My eyeglasses are broken, and I want them fixed.

I vividly remember the morning I woke up, and could no longer read.

Everything was blurry, and no matter how much I blinked away the night, I still could not read.  I could see things further off, and if I moved my phone well back past my normal reading distance, I could still just about focus.

Eventually my eyes could focus as normal, and I put the experience down to tiredness.  But soon the blurriness came back, and didn't leave.  I was being abruptly welcomed into late middle age.  I needed reading glasses.

I picked up a pair of cheap glasses from the local supermarket, and miracle of miracles, I could read again.  Everything was fine and crisp, even when I used the smallest font on the kindle app.

There was, however, still an issue.  When I was wearing my reading glasses, and I was looking at something that wasn't a book, that was further away, say a person's face, or a stop sign, everything was blurry.  I had to take my glasses off to see beyond the page in front of me.

So, in this age of miniaturized sensors, 3D printers, new material science, why can I not buy a pair of glasses that sense how far away objects are that the glasses are pointing at, and physically deform the lenses appropriately to bring items into focus for the wearer

For me the lenses would become clear glass when looking at something in the distance, and would deform to +0.5 reading glasses when looking at a page in front of me.
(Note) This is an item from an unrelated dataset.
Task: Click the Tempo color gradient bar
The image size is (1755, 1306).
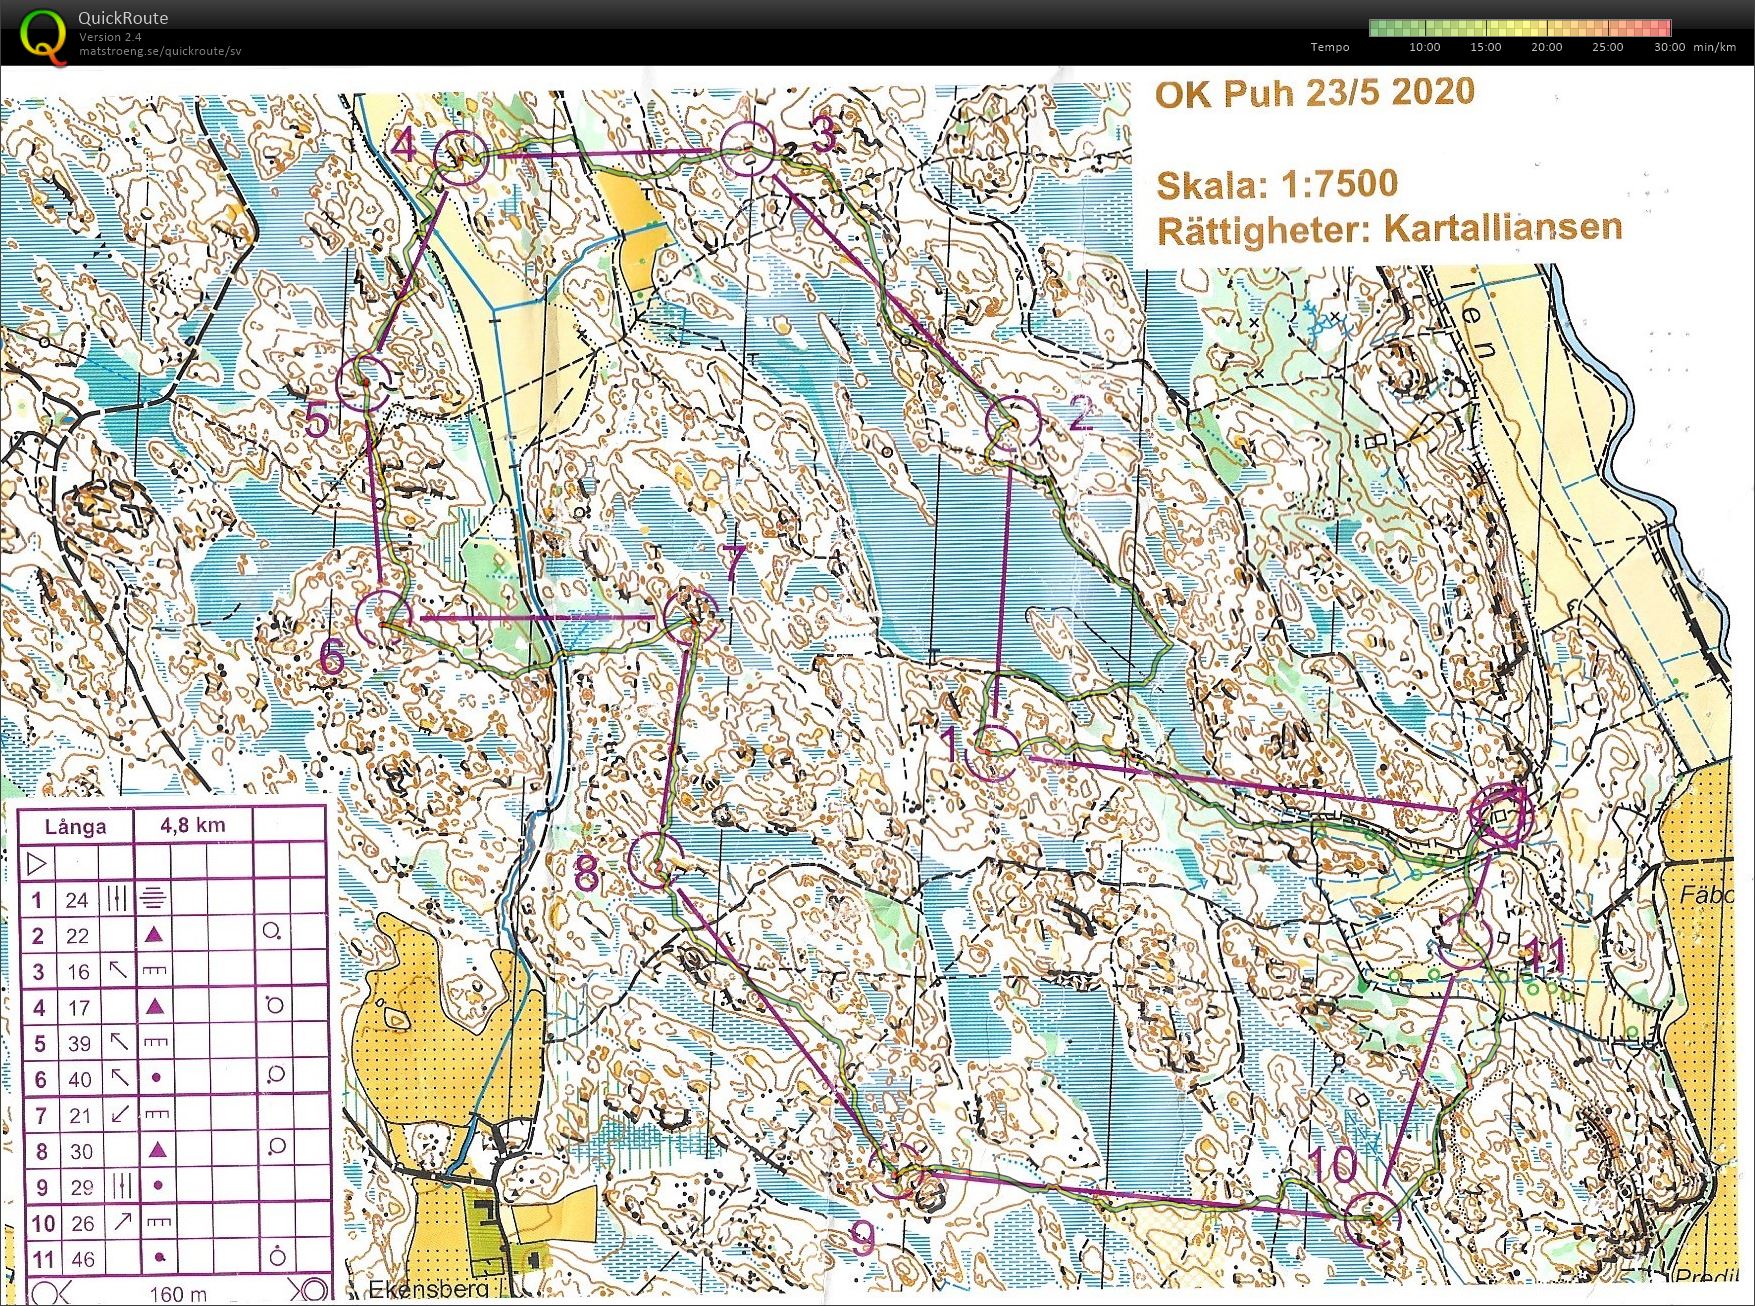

There have been similar attempts in the past, but as technology advances, sensors become smaller and motors become miniaturized I think its time to look once again at eye-glasses.  The way they work now is broken.  If Google invested a fraction of the money they have in Google Glass, then I'm convinced they could bring these kind of glasses to the world, benefitting hundreds of millions, And just perhaps, by incorporating Glass-like functionality along for the ride, they could bring Glass to the masses.